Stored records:
***

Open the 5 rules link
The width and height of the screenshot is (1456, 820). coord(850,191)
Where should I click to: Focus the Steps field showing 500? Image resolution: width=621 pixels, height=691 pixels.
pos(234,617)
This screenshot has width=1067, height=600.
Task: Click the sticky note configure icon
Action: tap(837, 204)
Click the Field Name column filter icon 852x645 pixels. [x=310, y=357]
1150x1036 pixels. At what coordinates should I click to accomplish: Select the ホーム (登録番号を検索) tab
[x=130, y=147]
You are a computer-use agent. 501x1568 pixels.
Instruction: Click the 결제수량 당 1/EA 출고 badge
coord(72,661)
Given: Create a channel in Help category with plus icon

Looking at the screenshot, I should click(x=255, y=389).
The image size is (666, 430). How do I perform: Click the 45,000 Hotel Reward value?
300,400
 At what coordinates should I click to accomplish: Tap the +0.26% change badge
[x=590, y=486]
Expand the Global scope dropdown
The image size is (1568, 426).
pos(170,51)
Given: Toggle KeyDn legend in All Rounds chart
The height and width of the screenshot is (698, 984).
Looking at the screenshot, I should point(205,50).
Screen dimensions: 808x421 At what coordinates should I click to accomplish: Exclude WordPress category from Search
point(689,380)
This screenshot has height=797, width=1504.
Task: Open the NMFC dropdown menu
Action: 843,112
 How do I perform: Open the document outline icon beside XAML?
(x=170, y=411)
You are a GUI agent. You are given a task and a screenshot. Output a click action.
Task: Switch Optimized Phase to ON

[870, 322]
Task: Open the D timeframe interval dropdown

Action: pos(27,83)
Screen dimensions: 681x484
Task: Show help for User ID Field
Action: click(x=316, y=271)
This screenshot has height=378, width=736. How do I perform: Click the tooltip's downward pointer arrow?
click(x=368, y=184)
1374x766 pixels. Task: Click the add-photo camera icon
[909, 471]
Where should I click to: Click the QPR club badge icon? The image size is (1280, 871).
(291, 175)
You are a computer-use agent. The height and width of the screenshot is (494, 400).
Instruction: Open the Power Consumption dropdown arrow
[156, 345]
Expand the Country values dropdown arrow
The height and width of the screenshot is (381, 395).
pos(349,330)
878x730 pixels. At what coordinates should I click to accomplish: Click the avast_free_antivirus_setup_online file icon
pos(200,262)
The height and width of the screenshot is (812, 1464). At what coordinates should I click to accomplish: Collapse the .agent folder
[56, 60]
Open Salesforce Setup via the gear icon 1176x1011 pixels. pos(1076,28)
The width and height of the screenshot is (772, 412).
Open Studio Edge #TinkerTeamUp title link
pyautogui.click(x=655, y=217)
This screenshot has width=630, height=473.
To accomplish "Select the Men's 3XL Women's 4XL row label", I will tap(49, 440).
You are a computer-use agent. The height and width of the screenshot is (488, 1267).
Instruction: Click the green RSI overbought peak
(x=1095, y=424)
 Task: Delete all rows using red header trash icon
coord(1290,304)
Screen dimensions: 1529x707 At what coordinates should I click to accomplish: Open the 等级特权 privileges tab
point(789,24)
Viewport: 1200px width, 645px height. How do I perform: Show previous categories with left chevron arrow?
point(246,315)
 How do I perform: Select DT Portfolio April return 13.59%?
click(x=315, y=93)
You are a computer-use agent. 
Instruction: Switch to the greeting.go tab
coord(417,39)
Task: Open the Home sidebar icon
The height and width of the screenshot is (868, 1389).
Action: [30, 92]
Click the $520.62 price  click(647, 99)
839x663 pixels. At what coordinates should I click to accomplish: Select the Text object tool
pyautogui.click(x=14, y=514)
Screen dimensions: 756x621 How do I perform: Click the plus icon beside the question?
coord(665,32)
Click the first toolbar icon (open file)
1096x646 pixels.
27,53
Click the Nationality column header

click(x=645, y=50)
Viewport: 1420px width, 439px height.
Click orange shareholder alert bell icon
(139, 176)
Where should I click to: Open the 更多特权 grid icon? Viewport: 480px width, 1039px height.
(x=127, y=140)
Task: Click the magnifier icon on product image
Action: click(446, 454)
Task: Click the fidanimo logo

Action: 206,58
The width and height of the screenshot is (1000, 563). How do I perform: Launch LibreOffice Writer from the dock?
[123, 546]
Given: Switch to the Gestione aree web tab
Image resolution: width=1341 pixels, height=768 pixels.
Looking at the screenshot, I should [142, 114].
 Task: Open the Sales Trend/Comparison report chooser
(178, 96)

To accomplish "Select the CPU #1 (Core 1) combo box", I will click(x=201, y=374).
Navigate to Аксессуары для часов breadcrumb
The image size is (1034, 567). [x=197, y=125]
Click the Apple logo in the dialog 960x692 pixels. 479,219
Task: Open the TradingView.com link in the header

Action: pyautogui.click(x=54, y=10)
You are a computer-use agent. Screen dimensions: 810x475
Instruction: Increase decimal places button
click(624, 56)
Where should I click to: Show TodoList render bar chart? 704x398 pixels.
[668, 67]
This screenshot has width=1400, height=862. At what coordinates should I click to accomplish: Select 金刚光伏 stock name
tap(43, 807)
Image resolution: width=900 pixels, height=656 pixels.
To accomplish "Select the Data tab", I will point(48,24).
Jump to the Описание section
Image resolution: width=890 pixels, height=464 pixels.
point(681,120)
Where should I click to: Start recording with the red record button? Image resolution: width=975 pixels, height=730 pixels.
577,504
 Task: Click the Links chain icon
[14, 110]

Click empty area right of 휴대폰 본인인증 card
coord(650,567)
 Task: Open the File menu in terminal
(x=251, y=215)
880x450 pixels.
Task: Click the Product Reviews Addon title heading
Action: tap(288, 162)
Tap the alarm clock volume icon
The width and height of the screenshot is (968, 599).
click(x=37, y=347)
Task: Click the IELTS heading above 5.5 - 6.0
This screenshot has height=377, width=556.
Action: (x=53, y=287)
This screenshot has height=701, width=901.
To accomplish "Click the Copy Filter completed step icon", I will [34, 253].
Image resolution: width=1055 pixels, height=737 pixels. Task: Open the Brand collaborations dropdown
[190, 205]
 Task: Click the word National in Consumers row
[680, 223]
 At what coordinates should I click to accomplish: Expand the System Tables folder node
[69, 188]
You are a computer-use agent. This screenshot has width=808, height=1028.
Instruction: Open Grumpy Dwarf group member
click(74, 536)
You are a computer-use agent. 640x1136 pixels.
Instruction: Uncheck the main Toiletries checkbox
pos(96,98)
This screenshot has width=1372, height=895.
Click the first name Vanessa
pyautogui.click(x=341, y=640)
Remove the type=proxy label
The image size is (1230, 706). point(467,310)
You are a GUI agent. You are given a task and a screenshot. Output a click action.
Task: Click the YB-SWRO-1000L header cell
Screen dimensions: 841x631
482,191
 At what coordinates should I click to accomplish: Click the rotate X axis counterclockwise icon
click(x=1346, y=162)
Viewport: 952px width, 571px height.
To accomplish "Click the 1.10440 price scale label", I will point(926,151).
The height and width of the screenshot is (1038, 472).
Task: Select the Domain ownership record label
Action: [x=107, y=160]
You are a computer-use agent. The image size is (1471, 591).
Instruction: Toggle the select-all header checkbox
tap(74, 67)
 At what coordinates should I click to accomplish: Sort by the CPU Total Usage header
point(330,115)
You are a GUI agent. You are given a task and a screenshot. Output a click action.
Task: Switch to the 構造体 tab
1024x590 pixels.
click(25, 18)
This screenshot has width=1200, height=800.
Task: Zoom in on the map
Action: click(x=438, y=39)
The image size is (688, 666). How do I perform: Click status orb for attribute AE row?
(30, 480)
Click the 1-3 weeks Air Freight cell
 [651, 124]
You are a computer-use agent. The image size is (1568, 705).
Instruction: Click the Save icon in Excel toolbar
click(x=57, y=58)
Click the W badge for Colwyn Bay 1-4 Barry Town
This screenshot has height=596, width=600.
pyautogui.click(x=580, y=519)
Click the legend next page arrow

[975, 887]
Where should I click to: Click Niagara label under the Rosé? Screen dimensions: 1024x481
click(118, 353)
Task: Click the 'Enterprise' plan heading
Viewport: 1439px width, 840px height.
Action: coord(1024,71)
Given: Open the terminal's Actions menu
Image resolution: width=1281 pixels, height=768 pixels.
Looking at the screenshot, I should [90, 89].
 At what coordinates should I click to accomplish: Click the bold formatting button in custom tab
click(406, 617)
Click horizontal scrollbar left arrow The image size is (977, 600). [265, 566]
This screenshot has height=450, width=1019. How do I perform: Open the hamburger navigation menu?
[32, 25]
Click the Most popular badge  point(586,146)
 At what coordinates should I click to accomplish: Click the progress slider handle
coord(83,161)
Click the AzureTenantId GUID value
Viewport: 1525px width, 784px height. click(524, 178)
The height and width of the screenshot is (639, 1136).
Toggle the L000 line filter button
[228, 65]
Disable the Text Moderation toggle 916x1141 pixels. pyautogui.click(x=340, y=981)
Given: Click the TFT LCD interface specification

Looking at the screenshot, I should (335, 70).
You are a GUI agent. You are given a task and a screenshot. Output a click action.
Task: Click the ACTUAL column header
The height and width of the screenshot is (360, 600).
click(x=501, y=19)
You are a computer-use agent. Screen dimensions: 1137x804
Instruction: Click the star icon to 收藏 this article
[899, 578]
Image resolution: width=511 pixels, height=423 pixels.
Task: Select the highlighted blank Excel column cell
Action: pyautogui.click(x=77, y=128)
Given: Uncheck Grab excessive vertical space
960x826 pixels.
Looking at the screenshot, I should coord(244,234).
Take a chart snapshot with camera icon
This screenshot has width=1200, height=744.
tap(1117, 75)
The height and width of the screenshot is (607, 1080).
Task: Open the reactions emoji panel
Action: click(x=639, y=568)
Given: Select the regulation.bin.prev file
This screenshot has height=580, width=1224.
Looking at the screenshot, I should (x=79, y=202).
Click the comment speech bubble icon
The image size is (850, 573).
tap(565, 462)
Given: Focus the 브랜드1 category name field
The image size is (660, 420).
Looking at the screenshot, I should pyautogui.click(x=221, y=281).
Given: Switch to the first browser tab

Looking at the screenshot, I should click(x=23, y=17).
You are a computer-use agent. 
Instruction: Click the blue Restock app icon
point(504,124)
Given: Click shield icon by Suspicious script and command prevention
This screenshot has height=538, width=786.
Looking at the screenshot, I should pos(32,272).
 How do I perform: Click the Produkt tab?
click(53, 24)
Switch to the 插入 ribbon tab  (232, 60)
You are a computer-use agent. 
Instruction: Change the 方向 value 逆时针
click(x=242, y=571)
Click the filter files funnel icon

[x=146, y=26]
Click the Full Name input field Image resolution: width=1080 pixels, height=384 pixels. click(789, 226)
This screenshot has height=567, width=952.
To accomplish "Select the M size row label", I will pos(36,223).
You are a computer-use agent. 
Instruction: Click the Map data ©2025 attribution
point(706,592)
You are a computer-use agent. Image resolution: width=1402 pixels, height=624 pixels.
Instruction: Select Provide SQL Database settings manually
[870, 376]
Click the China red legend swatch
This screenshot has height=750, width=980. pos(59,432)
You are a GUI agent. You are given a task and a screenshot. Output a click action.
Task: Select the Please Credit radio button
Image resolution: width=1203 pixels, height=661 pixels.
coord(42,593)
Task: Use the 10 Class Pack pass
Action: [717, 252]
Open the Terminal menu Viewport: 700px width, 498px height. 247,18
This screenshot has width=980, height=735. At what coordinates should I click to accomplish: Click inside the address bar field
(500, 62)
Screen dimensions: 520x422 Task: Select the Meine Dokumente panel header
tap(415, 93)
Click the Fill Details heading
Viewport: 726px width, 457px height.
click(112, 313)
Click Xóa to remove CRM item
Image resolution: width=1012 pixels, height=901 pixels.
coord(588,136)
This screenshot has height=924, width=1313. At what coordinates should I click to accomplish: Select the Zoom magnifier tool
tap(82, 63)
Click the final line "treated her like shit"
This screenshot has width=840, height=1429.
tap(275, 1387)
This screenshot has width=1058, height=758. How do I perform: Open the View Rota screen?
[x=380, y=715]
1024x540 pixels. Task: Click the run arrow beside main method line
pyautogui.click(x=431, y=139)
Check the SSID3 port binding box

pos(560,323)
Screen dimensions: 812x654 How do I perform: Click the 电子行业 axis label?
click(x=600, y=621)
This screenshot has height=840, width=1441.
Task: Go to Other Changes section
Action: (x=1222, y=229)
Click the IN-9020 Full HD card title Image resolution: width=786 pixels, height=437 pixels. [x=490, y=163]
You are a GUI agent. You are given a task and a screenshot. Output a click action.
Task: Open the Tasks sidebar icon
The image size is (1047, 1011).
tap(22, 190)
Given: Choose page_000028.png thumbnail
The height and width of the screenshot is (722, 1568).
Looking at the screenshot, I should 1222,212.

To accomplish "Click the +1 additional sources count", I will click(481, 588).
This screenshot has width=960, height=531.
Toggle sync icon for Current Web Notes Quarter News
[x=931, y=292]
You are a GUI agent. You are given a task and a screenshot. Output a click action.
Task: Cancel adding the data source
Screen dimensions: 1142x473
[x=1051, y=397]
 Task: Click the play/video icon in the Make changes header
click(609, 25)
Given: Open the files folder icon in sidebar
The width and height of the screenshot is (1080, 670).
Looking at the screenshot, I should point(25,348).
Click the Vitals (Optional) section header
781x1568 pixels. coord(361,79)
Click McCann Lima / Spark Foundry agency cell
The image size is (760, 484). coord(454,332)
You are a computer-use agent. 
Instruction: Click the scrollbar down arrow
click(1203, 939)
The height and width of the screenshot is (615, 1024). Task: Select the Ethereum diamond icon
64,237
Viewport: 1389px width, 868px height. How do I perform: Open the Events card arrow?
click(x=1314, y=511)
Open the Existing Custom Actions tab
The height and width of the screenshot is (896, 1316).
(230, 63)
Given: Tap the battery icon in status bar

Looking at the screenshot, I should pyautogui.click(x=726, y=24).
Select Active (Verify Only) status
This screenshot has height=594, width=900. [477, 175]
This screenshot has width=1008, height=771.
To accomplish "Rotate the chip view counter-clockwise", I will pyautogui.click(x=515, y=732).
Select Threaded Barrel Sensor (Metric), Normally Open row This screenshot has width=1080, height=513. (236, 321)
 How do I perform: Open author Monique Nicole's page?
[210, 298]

***

▶ [WHAT YOU SHOULD DO] A line qualifies when it holds the word "Full"; report all qualifying lines from the records above.

▶ [RESPONSE]
Click the Full Name input field Image resolution: width=1080 pixels, height=384 pixels. click(789, 226)
Click the IN-9020 Full HD card title Image resolution: width=786 pixels, height=437 pixels. [x=490, y=163]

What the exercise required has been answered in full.